** Task item **
Tell me, please, how many lines in the records below include the word "icon". Give no more than the number.

** Data provided **
════════════════════
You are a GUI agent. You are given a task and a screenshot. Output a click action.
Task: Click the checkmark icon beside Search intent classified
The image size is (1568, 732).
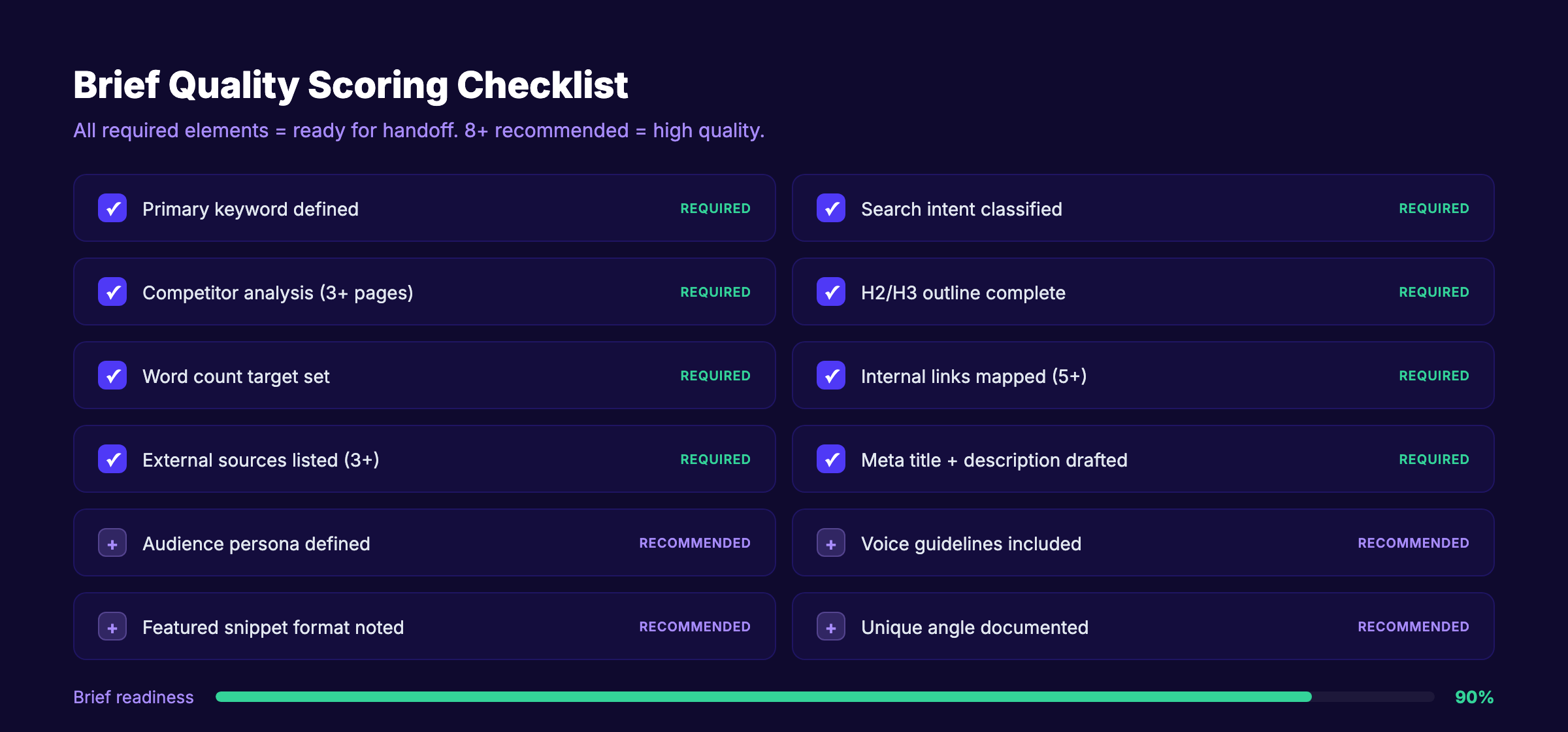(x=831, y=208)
════════════════════
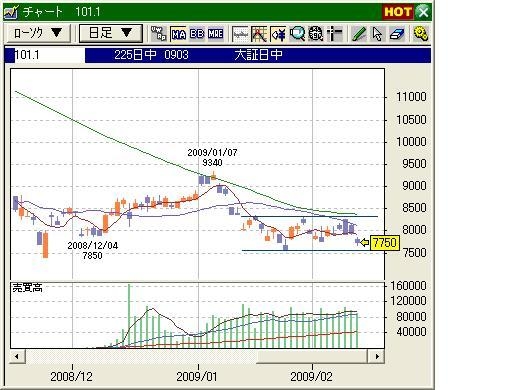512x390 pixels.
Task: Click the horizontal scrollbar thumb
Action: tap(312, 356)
════════════════════
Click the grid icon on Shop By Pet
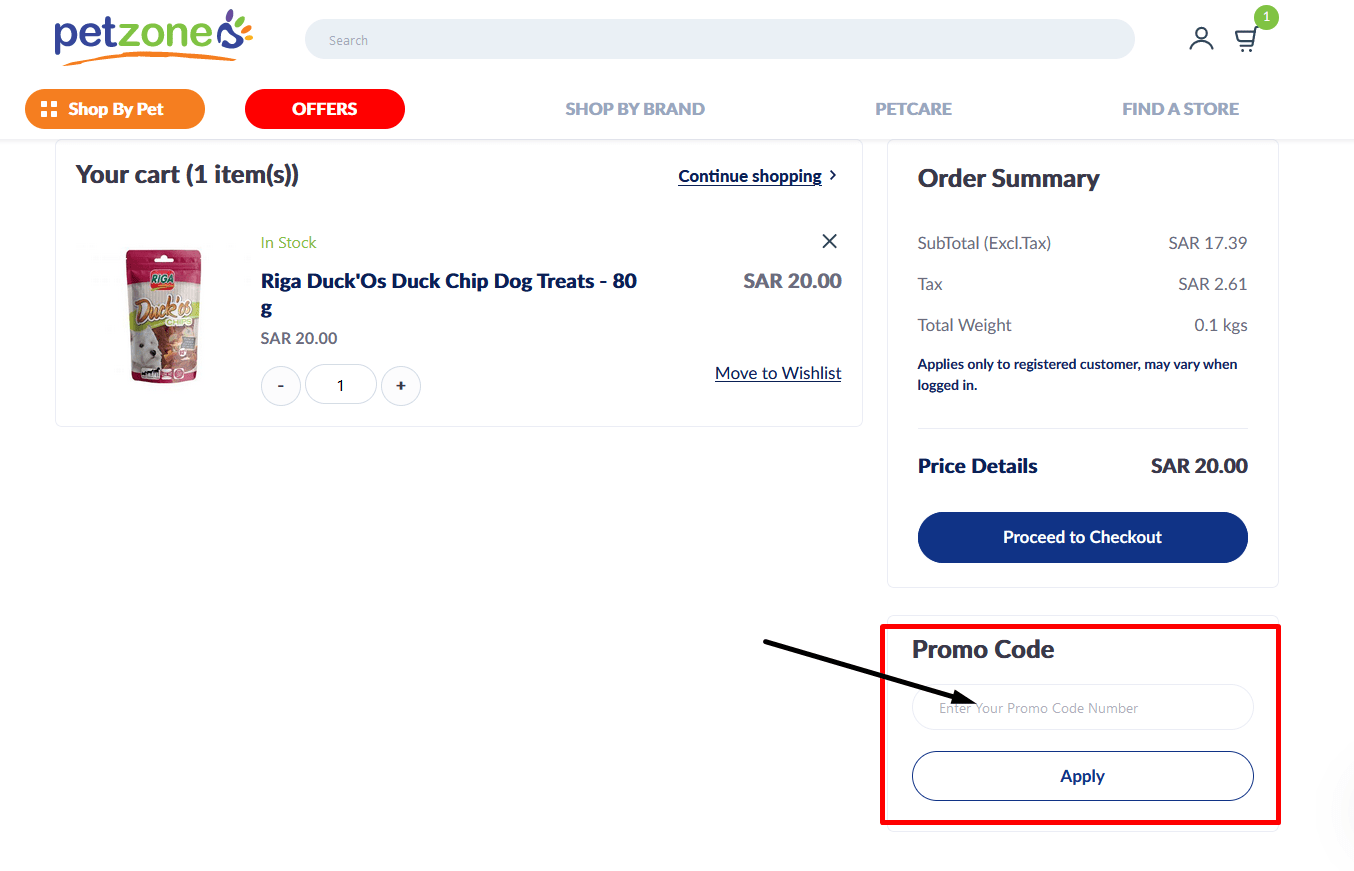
════════════════════
** Task solution **
2